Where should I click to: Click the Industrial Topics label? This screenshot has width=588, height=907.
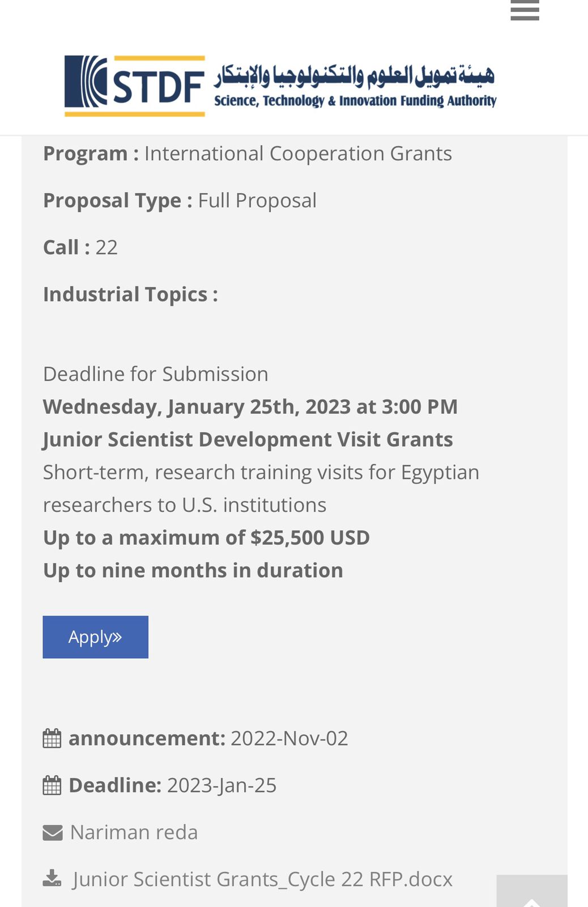(130, 295)
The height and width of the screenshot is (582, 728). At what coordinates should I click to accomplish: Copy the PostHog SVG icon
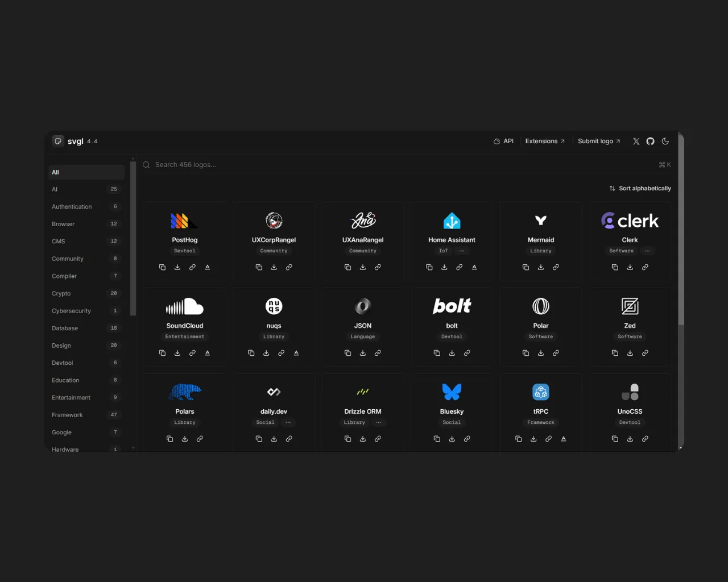162,267
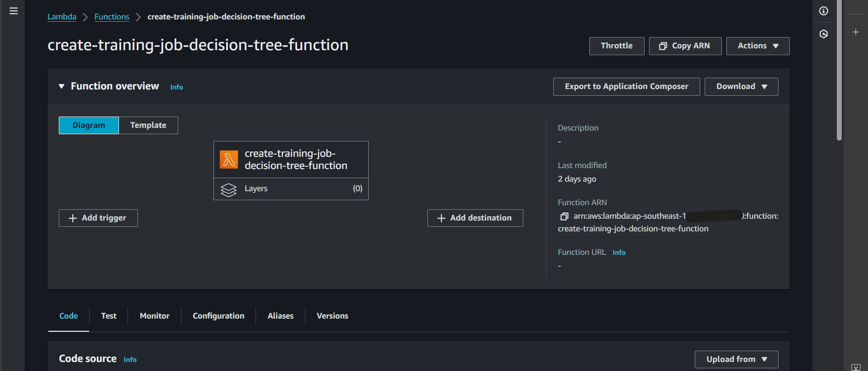The width and height of the screenshot is (868, 371).
Task: Open the hamburger navigation menu
Action: (14, 11)
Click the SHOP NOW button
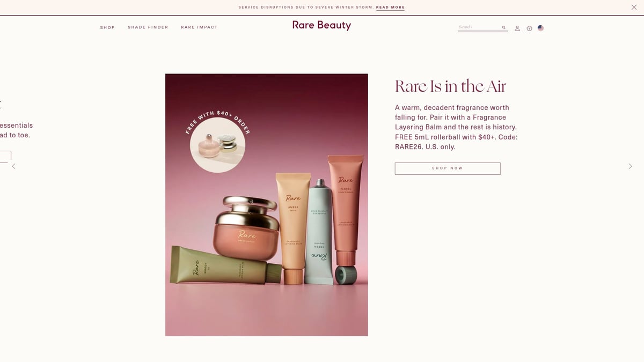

----

_Work to be completed:_ Once the pictures have been removed, reproduce each line of the material above exactly.

_Finished task:_
Where should I click to: Click the Industrial Topics label? This screenshot has width=588, height=907.
(130, 295)
The height and width of the screenshot is (582, 728). At what coordinates should I click to accomplish: Copy the PostHog SVG icon
162,267
The width and height of the screenshot is (868, 371).
Task: Open the hamburger navigation menu
Action: (14, 11)
Click the SHOP NOW button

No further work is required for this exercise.